Wolfgang Nieft (l.) und Volker Vogt Nordhausen (nnz). Was verbirgt sich hinter der Geschichte des Tempelordens? Welche Zusammenhänge gibt es zur Logenbewegung? Wo liegen die verborgenen Schätze der Templer? Wie ist der Tempelorden überhaupt in den geschichtlichen Konsens zu bringen? Vor allem die Beantwortung der letzten Frage hatte sich Wolfgang Nieft (im nnz-Foto links mit Volker Vogt) zum Inhalt seines Vortrages gemacht. Anschaulich schilderte Nieft den Beginn des Ordens im Jahr 1120. Gegründet von neun Rittern, acht Jahre später durch den Papst anerkannt, entwickelte sich der Orden neben dem Johanniterorden und dem Deutschen Ritterorden zur mächtigsten und einflussreichsten Ordensbewegung des frühen Mittelalters. Obwohl seine Geschichte von rund 200 Jahren - historisch betrachtet - ein "Wimpernschlag" ist, hat er unverwischbare Spuren hinterlassen.
Die Templer waren eigentlich und realistisch betrachtet "ungehobelte abenteuerliche Ritter", aber in ihren Reihen entwickelte sich eine Elite, die sowohl in der Baukunst, vor allem aber im wirtschaftlichen und finanziellen Gebaren ihrer Zeit weit voraus war. Der Aufbau eines Bankensystems, die "Einführung des bargeldlosen Zahlungsverkehrs" die Führung von Kassenbüchern und Depots - all das sind wissenschaftlich fundierte Belege für das Wirken des Ordens. Doch wie so oft in der Geschichte: Wer mächtig wird und ist, der hat auch Feinde, einer davon war der französische König "Phillip der Schöne". In einem unglaublichen Intrigenspiel zerschlug er den Tempelorden, ließ die Mitglieder inquisitorisch foltern und den letzte Großmeister des Ordens, Jaques de Molay, sowie viele seiner Gefolgsleute am 11. März 1314 in Paris verbrennen.

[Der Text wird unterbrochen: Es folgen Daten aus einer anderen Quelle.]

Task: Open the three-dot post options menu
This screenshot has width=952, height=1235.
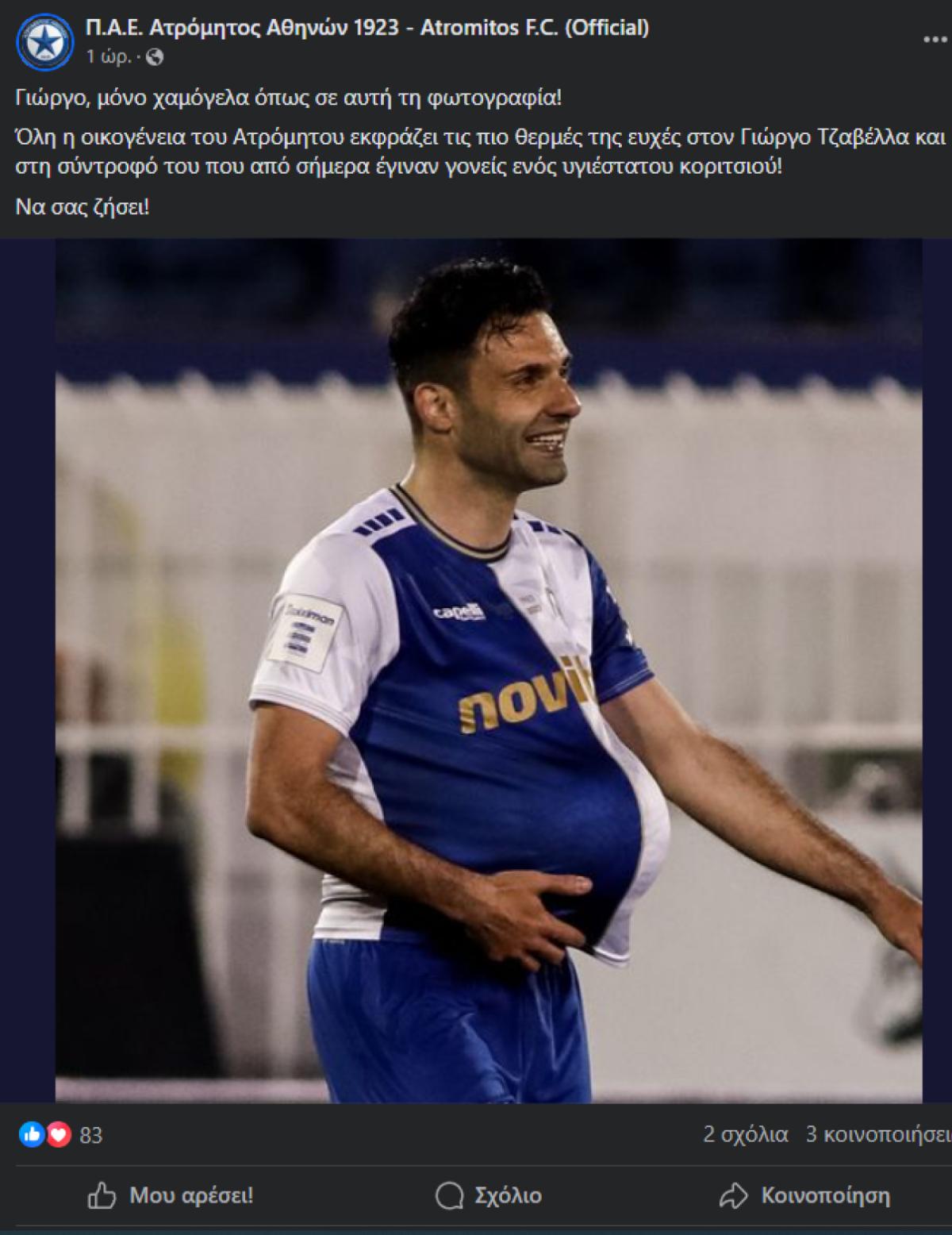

Die Zusammenfassung, die Wolfgang Nieft den über 50 Zuhörern nach 90 Minuten lieferte, war eher nüchtern. Nieft entmystifizierte die Templer, zeigte auf, dass sie Soldaten, Fachleute, Gläubige, aber auch Menschen mit Schwächen waren. Sie haben eine Zeit geprägt, sie haben Spuren hinterlassen, die durch die Geschichte bis in das 14. und 15. Jahrhundert nach Schottland reichen. Ob sie jedoch in direkter Beziehung zu den ersten Logen in dieser Zeit stehen, lässt sich fundiert nicht belegen. Alles in allem kamen die Zuhörer und Zuschauer im Nordhäuser Logenhaus auf ihre Kosten, der lang anhaltende Beifall für den Vortrag war ein Dankeschön, vielleicht sogar eine Forderung nach mehr solcher Angebote. Die Nordhäuser Loge will dem gern nachkommen. Bereits jetzt sollten sich historisch Interessierte den 9. März 2001 vormerken. Da wird die Entstehung und die Entwicklung der Freimaurerei im Mittelpunkt eines weiteren Vortrages stehen.